Previous posts: v2 — hallucination detection + A/B testing
The most common question I got after v2 was this:
"The hallucination score spiked. Now what?"
TraceMind told you that something broke. It didn't tell you why. And it definitely didn't help you fix it.
That gap is what v3 closes.
If TraceMind is useful to you, a ⭐ on GitHub helps others find it.
GitHub: https://github.com/Aayush-engineer/TraceMind
What's new
Three things shipped in v3:
- EvalAgent — a ReAct agent that diagnoses quality regressions
- Response Control Hooks — block or retry hallucinated responses automatically
- Prompt Version Registry — track which prompt is deployed where
The EvalAgent
This is the main feature.

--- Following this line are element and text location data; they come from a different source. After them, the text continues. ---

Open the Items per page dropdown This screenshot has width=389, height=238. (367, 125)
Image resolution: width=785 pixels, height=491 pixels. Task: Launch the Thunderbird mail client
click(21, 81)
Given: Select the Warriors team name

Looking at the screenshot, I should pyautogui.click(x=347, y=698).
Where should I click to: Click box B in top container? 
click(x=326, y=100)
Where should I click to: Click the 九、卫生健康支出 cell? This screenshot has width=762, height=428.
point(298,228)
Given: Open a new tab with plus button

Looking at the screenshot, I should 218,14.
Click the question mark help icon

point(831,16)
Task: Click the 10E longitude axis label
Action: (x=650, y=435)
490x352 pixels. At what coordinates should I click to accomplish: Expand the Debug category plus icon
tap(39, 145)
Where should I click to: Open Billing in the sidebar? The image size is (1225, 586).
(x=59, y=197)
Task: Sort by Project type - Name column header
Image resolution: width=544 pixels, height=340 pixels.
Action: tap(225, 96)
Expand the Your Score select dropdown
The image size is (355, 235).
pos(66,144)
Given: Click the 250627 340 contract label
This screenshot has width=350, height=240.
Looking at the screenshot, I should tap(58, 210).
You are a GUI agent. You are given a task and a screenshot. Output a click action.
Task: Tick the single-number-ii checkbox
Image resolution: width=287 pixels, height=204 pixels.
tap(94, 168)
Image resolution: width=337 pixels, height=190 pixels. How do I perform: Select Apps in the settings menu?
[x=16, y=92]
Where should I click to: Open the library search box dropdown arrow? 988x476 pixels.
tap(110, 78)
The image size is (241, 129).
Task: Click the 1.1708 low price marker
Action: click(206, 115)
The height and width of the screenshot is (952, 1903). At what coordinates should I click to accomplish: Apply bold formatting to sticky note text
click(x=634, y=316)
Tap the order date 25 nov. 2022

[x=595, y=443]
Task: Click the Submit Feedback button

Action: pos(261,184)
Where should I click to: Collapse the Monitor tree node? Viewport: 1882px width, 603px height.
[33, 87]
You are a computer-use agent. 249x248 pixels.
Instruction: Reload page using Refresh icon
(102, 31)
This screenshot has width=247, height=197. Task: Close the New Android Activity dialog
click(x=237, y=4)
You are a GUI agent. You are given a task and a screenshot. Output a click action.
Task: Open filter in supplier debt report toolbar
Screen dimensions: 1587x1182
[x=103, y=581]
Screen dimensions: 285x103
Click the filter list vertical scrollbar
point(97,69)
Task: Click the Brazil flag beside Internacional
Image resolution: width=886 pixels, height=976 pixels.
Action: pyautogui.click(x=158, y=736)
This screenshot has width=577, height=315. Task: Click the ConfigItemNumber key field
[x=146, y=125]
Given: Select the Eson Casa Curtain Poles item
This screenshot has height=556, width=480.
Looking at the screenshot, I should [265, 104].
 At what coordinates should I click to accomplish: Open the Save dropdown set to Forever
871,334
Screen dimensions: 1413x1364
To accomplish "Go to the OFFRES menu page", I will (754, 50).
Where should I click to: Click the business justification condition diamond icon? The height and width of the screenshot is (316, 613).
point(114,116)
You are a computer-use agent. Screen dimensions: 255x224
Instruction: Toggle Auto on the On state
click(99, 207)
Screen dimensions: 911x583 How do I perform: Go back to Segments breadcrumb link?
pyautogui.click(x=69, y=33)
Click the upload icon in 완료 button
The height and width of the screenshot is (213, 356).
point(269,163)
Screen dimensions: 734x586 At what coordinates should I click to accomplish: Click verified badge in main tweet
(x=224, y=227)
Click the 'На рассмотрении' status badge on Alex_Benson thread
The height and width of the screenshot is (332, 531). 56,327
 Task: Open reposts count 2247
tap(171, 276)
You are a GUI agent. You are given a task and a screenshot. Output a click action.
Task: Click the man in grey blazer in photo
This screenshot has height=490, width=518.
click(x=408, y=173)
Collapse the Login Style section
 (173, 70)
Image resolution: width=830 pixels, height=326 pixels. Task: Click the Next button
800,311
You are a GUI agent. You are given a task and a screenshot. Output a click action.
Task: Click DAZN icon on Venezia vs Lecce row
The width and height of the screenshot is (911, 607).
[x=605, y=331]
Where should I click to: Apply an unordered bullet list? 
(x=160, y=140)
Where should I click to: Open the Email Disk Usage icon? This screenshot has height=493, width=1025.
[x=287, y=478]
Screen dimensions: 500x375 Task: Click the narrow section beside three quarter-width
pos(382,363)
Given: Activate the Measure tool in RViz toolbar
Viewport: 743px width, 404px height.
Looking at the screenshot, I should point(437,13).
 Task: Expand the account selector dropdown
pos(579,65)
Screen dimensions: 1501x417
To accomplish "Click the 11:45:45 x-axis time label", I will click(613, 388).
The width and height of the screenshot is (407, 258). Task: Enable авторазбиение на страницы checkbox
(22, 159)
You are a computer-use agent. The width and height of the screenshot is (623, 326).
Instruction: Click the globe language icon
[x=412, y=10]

When quality drops, instead of staring at a dashboard, you ask the agent:
"Why is quality dropping on the support dataset?"
The agent runs a loop:
THINK → What do I need to know?
ACT → Use a tool to get it
OBSERVE → What did the tool show?
REPEAT until I have enough to answer
It has 6 tools: fetch recent traces, run targeted evals, search past failures (semantic search via ChromaDB), generate new test cases, analyze failure patterns, and send alerts.
A real session looks like this:
Step 1: search_similar_failures
→ Found 3 similar past failures (82% match). Last seen 4 days ago.
Step 2: fetch_recent_traces
→ 14 low-quality traces in last 24h. Lowest score: 3.2.
Step 3: analyze_failure_pattern
→ Pattern: multi-step refund questions with policy constraints
Root cause: prompt doesn't specify what to do when policy is ambiguous
Fix: add explicit fallback instruction for edge cases
Step 4: generate_test_cases
→ Generated 5 adversarial cases covering this failure mode
ANSWER: Quality dropped because the prompt has no fallback for ambiguous
policy questions. Generated 5 test cases to cover this. Recommended fix:
add "If policy is unclear, say: I'll check and follow up" to your prompt.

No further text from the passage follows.